Too Much Magic © Rawaan Alkhatib
A Chronological List of Statements People Made to Me
at the Iowa Writers’ Workshop, 1995-1997
~ For me it’s the opposite. You feel like a little kid, I feel like an old woman.
~ I really like your last paragraph. Why don’t you take that idea and use it to write a story?
~ “Half of Rumpelstiltskin”’s kind of a mouthful, isn’t it? Maybe after you introduce him, you can just call him “Rumpelstiltskin.”
~ To me you look like a person who can’t get enough Heidegger.
~ I’ll say this much — you know how to eff the ineffable.
~ The question is whether or not we’re dealing with an unreliable narrator here, and [turning to look me in the eyes] that is important.

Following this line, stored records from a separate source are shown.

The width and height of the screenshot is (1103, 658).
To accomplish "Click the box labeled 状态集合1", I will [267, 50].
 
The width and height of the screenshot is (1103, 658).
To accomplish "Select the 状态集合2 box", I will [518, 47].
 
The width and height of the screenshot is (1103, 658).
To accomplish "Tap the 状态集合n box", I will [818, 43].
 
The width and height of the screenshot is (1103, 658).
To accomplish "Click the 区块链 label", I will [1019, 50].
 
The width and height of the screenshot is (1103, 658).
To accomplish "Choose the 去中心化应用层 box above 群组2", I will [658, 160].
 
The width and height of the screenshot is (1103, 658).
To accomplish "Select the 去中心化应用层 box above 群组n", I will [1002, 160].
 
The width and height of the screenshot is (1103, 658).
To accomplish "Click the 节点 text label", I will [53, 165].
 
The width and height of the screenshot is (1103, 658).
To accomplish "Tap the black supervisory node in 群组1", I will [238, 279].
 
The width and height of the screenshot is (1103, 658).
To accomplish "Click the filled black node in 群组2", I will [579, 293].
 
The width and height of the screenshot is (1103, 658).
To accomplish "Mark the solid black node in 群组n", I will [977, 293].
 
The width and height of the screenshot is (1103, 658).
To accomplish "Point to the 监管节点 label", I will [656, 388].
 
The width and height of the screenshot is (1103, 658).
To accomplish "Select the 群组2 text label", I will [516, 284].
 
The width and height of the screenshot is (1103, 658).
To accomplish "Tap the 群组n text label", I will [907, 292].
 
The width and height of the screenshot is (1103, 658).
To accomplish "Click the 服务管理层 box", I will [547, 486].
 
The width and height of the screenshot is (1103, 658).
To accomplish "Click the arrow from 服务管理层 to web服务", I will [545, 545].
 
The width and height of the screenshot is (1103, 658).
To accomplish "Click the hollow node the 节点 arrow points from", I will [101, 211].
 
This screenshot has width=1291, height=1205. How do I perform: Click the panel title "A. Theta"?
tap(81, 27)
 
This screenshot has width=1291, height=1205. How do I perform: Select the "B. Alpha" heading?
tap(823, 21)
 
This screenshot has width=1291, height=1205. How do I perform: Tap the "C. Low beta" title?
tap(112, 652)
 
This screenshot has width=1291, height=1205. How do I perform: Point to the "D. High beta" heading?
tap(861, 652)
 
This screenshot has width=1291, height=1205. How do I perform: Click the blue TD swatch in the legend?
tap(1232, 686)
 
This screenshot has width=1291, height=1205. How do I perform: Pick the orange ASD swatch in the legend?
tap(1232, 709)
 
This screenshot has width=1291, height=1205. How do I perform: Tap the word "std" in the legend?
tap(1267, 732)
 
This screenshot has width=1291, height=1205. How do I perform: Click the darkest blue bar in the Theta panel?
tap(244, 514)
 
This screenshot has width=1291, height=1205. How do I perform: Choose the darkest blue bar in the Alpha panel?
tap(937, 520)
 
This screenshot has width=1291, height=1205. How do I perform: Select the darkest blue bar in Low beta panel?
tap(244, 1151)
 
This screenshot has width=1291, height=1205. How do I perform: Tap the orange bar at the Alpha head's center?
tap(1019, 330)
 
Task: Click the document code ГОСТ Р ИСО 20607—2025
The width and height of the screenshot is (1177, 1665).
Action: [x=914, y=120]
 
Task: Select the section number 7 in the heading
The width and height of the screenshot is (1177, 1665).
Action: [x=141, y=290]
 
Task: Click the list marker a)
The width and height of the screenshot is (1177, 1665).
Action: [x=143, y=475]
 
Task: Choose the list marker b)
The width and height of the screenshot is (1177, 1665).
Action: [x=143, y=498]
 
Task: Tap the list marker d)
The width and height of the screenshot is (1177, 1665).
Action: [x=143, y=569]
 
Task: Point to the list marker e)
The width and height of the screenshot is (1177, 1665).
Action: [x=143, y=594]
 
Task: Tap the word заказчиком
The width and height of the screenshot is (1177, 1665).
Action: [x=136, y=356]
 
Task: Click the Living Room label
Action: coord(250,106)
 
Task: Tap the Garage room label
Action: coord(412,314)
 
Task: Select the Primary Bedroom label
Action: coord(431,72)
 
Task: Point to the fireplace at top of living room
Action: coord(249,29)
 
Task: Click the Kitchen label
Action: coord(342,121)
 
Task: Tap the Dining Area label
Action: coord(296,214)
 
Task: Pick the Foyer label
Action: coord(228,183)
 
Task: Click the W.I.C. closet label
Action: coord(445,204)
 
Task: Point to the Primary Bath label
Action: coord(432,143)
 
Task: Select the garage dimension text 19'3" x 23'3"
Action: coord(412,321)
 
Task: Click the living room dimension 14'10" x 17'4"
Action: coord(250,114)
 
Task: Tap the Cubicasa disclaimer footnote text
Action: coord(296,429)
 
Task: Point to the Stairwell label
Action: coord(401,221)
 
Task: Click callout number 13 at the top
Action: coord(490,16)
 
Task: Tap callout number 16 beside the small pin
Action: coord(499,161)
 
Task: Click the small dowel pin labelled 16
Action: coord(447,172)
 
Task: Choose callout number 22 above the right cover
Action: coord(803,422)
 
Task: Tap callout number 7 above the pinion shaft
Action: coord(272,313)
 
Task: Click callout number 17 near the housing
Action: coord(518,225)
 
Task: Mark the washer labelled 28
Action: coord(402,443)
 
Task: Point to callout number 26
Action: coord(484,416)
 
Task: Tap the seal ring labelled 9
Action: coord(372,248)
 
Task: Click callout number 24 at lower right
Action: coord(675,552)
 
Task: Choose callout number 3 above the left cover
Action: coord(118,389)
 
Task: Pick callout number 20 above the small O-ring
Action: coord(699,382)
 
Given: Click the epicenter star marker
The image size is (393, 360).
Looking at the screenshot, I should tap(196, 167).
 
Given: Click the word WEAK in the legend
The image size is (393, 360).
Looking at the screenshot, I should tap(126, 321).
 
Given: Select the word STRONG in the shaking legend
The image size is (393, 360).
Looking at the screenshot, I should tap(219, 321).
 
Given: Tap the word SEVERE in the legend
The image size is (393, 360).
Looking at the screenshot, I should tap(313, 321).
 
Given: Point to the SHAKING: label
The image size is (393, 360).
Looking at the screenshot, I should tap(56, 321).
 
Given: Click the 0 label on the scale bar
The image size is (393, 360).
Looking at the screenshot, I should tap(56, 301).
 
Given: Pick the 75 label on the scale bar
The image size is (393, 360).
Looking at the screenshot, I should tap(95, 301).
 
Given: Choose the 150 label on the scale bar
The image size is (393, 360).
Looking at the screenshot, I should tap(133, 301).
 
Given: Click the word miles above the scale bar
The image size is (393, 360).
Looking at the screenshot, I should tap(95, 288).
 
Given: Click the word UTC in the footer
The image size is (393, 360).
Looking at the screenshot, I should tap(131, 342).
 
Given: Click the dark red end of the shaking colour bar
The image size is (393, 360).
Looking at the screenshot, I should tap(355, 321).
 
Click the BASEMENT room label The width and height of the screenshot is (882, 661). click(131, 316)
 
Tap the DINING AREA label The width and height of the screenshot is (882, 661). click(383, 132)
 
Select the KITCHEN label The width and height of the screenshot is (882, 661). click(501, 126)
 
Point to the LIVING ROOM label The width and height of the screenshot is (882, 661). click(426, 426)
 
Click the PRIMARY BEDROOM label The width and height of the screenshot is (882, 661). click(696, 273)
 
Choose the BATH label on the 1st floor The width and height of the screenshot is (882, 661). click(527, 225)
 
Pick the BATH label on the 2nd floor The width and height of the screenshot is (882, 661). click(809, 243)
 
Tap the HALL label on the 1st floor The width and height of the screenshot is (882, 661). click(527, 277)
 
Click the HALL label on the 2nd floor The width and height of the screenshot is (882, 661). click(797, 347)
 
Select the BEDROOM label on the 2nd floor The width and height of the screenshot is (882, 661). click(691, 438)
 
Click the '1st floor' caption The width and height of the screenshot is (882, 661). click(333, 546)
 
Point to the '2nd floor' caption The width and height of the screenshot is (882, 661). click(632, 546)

~ So you’ve got one middle letter or two middle letters, and they can both be palindromes: “Bob” on the one hand, “boob” on the other, is what you’re saying. Oh, that’s perfect. That’s what you should name your characters: “Bob and Boob.”
~ Yes, yes, yes. It’s called Zeno’s Paradox. I was bored by it in Philosophy 101, and I’m bored by it now.
~ [Note on the last page of a story, underlined, with a sorcerer’s hat drawn on top]: Too much magic!
~ You’re a talented guy, but you’re not going to land something like this with Bill Buford. What you need to do is write a story that’s still you, but not so much you.